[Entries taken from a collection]
§ §
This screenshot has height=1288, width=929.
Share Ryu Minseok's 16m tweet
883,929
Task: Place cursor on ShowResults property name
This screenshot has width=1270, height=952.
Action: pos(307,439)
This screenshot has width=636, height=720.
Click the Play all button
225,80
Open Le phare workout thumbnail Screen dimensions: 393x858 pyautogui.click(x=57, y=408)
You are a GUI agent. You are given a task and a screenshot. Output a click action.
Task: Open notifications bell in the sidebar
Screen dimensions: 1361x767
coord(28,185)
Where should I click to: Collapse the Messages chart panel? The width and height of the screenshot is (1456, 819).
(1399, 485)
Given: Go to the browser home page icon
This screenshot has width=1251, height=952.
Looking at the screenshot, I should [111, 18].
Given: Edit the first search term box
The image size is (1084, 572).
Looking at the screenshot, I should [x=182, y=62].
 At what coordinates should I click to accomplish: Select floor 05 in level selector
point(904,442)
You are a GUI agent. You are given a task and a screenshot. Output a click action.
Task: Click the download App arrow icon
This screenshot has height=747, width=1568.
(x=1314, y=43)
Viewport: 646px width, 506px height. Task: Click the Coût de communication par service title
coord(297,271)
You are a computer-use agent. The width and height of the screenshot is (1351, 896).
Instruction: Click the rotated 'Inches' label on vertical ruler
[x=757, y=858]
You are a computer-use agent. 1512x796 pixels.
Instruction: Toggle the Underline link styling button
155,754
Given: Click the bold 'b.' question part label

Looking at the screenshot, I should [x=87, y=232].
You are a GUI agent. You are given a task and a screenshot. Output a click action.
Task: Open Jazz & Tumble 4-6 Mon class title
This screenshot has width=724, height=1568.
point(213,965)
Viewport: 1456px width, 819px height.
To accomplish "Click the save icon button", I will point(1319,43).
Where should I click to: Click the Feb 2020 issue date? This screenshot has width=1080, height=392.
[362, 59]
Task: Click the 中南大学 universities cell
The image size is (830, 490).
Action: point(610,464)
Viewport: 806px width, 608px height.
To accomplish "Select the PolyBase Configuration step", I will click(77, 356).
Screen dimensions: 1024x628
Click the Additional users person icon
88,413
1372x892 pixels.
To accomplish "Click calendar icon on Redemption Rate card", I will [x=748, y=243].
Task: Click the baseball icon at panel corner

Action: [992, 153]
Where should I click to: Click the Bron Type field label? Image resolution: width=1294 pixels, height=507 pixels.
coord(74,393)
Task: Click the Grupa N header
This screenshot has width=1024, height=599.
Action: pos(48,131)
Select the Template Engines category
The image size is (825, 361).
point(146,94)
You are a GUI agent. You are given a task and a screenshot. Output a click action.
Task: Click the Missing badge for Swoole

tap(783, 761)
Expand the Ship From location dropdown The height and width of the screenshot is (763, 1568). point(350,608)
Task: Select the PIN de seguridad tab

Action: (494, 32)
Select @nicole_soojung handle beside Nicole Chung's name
§ §
> [STATED GOAL] Copy out every item above word for word, with no changes.

> [COMPLETE OUTPUT]
This screenshot has height=1288, width=929.
Share Ryu Minseok's 16m tweet
883,929
Task: Place cursor on ShowResults property name
This screenshot has width=1270, height=952.
Action: pos(307,439)
This screenshot has width=636, height=720.
Click the Play all button
225,80
Open Le phare workout thumbnail Screen dimensions: 393x858 pyautogui.click(x=57, y=408)
You are a GUI agent. You are given a task and a screenshot. Output a click action.
Task: Open notifications bell in the sidebar
Screen dimensions: 1361x767
coord(28,185)
Where should I click to: Collapse the Messages chart panel? The width and height of the screenshot is (1456, 819).
(1399, 485)
Given: Go to the browser home page icon
This screenshot has width=1251, height=952.
Looking at the screenshot, I should [111, 18].
Given: Edit the first search term box
The image size is (1084, 572).
Looking at the screenshot, I should [x=182, y=62].
 At what coordinates should I click to accomplish: Select floor 05 in level selector
point(904,442)
You are a GUI agent. You are given a task and a screenshot. Output a click action.
Task: Click the download App arrow icon
This screenshot has height=747, width=1568.
(x=1314, y=43)
Viewport: 646px width, 506px height. Task: Click the Coût de communication par service title
coord(297,271)
You are a computer-use agent. The width and height of the screenshot is (1351, 896).
Instruction: Click the rotated 'Inches' label on vertical ruler
[x=757, y=858]
You are a computer-use agent. 1512x796 pixels.
Instruction: Toggle the Underline link styling button
155,754
Given: Click the bold 'b.' question part label

Looking at the screenshot, I should [x=87, y=232].
You are a GUI agent. You are given a task and a screenshot. Output a click action.
Task: Open Jazz & Tumble 4-6 Mon class title
This screenshot has width=724, height=1568.
point(213,965)
Viewport: 1456px width, 819px height.
To accomplish "Click the save icon button", I will point(1319,43).
Where should I click to: Click the Feb 2020 issue date? This screenshot has width=1080, height=392.
[362, 59]
Task: Click the 中南大学 universities cell
The image size is (830, 490).
Action: point(610,464)
Viewport: 806px width, 608px height.
To accomplish "Select the PolyBase Configuration step", I will click(77, 356).
Screen dimensions: 1024x628
Click the Additional users person icon
88,413
1372x892 pixels.
To accomplish "Click calendar icon on Redemption Rate card", I will [x=748, y=243].
Task: Click the baseball icon at panel corner

Action: [992, 153]
Where should I click to: Click the Bron Type field label? Image resolution: width=1294 pixels, height=507 pixels.
coord(74,393)
Task: Click the Grupa N header
This screenshot has width=1024, height=599.
Action: pos(48,131)
Select the Template Engines category
The image size is (825, 361).
point(146,94)
You are a GUI agent. You are given a task and a screenshot. Output a click action.
Task: Click the Missing badge for Swoole

tap(783, 761)
Expand the Ship From location dropdown The height and width of the screenshot is (763, 1568). point(350,608)
Task: Select the PIN de seguridad tab

Action: (494, 32)
Select @nicole_soojung handle beside Nicole Chung's name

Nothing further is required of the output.